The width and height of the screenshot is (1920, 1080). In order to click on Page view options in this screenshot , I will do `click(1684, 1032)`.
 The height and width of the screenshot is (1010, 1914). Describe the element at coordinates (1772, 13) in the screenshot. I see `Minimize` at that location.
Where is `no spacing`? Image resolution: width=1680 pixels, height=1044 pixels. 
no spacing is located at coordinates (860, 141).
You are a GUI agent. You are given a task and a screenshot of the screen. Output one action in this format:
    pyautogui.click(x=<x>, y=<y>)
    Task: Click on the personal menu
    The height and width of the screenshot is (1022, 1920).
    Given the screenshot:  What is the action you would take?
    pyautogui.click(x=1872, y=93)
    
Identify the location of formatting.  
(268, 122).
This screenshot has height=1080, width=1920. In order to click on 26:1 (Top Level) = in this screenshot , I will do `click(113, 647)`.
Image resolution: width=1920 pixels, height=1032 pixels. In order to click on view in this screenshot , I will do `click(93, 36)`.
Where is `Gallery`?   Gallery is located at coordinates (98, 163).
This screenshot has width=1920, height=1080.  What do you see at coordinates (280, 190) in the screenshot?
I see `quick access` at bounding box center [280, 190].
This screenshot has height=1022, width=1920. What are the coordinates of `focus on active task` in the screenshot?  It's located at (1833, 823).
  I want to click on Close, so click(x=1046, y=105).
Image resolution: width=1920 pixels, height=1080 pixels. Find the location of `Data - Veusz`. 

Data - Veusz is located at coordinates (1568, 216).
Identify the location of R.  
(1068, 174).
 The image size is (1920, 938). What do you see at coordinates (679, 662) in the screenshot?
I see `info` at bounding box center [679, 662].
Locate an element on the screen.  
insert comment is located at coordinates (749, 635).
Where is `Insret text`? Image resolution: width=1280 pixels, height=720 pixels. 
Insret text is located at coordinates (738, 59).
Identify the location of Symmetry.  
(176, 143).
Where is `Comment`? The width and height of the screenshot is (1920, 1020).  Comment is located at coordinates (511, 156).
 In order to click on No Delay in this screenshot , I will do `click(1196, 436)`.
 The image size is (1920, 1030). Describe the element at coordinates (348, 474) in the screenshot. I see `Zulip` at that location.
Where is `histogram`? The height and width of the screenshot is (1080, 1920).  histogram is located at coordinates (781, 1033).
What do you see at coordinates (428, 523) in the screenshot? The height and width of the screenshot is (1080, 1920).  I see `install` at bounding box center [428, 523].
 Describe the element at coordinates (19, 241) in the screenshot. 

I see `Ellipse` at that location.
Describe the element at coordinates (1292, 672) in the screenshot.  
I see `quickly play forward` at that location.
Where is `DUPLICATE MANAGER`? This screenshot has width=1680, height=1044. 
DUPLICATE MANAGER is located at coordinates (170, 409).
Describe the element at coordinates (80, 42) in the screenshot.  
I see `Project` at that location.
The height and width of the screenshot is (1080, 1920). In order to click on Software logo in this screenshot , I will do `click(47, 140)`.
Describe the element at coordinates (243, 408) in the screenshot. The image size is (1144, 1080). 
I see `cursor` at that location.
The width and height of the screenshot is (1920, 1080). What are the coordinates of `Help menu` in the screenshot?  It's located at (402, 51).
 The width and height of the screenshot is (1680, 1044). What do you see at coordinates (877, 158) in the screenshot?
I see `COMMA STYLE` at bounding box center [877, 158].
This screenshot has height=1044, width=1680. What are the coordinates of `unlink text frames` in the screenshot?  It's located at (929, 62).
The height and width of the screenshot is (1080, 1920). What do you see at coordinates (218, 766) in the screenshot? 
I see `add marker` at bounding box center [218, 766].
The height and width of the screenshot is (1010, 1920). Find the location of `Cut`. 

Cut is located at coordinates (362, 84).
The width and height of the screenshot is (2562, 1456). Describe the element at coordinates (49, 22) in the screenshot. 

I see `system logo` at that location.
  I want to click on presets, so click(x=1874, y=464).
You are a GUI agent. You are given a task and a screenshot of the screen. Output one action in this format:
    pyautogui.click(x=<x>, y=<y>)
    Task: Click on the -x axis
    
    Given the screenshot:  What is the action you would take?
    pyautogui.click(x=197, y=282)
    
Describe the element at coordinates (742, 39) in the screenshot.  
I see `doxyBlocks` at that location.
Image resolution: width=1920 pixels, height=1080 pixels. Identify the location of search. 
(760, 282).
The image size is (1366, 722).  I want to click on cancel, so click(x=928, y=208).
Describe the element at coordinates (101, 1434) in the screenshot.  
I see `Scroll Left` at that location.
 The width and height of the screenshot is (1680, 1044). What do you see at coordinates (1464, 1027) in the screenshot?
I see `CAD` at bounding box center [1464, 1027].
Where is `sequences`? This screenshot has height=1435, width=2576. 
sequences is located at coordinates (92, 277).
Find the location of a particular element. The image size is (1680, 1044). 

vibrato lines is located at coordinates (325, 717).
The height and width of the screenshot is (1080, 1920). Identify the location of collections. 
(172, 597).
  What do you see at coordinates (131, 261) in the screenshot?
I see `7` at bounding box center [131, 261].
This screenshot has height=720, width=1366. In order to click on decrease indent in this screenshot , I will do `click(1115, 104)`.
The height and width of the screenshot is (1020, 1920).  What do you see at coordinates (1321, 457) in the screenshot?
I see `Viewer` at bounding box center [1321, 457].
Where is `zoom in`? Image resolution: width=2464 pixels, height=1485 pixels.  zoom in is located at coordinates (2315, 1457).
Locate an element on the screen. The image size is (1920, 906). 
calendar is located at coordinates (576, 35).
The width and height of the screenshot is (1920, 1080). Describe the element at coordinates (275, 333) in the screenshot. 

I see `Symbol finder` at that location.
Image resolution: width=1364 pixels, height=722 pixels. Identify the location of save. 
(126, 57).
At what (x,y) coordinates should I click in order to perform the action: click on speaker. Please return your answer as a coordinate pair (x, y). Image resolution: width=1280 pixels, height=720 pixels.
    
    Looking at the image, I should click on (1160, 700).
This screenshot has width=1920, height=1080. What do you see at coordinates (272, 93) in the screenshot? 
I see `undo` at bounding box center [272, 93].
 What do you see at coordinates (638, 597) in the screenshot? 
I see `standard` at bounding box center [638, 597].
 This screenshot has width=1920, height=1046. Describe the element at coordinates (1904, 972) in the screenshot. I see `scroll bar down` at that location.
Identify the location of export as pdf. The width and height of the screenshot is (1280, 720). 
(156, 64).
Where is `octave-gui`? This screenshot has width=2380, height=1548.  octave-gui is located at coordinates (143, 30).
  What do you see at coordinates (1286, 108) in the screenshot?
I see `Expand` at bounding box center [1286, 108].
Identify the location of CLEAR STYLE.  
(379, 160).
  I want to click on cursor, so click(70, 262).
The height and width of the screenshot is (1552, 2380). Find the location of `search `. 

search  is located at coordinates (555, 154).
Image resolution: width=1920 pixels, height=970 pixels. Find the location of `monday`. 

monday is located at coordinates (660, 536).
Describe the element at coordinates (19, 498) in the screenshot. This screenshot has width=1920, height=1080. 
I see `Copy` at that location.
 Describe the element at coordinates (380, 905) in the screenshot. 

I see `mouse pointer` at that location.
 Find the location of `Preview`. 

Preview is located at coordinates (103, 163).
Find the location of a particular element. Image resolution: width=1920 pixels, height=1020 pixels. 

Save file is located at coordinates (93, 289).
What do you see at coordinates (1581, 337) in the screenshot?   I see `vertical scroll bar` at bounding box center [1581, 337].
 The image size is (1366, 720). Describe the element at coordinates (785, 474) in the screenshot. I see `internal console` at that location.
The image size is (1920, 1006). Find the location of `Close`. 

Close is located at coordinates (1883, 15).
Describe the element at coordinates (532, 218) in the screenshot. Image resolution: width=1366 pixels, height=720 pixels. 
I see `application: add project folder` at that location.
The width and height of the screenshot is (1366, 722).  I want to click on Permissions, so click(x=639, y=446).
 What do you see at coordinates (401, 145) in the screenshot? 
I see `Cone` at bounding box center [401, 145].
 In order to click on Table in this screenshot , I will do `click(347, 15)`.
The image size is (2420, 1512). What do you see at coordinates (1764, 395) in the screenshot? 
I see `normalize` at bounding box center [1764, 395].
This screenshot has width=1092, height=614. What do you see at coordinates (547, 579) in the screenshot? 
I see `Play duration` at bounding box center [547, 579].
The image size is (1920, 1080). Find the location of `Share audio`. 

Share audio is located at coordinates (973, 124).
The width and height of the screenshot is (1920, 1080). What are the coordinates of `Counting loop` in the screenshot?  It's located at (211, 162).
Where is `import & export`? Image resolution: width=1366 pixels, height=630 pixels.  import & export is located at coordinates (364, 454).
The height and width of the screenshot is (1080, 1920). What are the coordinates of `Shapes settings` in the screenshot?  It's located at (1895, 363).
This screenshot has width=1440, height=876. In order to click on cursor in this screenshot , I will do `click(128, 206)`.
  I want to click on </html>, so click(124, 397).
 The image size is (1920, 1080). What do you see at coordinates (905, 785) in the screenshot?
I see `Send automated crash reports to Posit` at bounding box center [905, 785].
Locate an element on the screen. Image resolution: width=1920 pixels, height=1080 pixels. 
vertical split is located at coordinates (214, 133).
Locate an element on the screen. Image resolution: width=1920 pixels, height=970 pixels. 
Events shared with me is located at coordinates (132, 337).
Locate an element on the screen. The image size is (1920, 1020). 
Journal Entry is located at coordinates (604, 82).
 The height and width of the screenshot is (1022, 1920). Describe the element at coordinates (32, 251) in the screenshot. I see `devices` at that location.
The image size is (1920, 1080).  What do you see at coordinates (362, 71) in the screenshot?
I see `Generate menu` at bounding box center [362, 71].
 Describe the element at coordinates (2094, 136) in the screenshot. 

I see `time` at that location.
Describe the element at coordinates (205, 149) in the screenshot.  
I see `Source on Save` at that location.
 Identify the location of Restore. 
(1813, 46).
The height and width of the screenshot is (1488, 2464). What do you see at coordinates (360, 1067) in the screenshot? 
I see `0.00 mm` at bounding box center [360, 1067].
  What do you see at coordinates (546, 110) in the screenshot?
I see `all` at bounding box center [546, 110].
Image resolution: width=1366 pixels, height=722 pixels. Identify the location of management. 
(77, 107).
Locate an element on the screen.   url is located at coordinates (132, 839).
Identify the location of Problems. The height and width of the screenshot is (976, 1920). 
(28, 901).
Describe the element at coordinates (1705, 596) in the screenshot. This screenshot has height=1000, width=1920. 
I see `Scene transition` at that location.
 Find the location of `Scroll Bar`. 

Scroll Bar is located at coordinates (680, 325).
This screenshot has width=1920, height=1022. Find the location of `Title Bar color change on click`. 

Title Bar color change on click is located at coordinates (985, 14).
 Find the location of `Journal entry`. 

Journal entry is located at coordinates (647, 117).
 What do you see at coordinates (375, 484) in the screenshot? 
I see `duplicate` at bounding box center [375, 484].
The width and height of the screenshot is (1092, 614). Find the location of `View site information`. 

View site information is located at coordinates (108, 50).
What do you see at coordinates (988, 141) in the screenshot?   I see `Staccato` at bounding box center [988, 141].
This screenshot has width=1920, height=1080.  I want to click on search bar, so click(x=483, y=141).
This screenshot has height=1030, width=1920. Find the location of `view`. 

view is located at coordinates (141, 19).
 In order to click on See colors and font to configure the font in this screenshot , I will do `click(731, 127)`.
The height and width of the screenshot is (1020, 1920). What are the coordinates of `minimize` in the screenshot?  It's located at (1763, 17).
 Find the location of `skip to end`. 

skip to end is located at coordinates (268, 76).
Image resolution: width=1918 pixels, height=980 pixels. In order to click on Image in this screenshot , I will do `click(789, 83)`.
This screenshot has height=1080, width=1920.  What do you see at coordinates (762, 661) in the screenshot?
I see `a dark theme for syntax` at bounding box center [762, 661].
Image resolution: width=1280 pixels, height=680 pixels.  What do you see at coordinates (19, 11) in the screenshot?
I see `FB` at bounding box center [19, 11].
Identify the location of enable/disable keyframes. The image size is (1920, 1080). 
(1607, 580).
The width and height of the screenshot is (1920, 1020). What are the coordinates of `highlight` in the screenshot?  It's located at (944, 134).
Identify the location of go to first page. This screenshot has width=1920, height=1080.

********

Arrange the rows from the line containing "The height and width of the screenshot is (1552, 2380)." through the line containing "Preview is located at coordinates (103, 163).", inclusive, as a Markdown table with the columns Row and Line, leaving out blank lines.

● RESPONSE:
| Row | Line |
|---|---|
| 1 | The height and width of the screenshot is (1552, 2380). Find the location of `search `.  |
| 2 | search  is located at coordinates (555, 154). |
| 3 | Image resolution: width=1920 pixels, height=970 pixels. Find the location of `monday`.  |
| 4 | monday is located at coordinates (660, 536). |
| 5 | Describe the element at coordinates (19, 498) in the screenshot. This screenshot has width=1920, height=1080.  |
| 6 | I see `Copy` at that location. |
| 7 |  Describe the element at coordinates (380, 905) in the screenshot.  |
| 8 | I see `mouse pointer` at that location. |
| 9 |  Find the location of `Preview`.  |
| 10 | Preview is located at coordinates (103, 163). |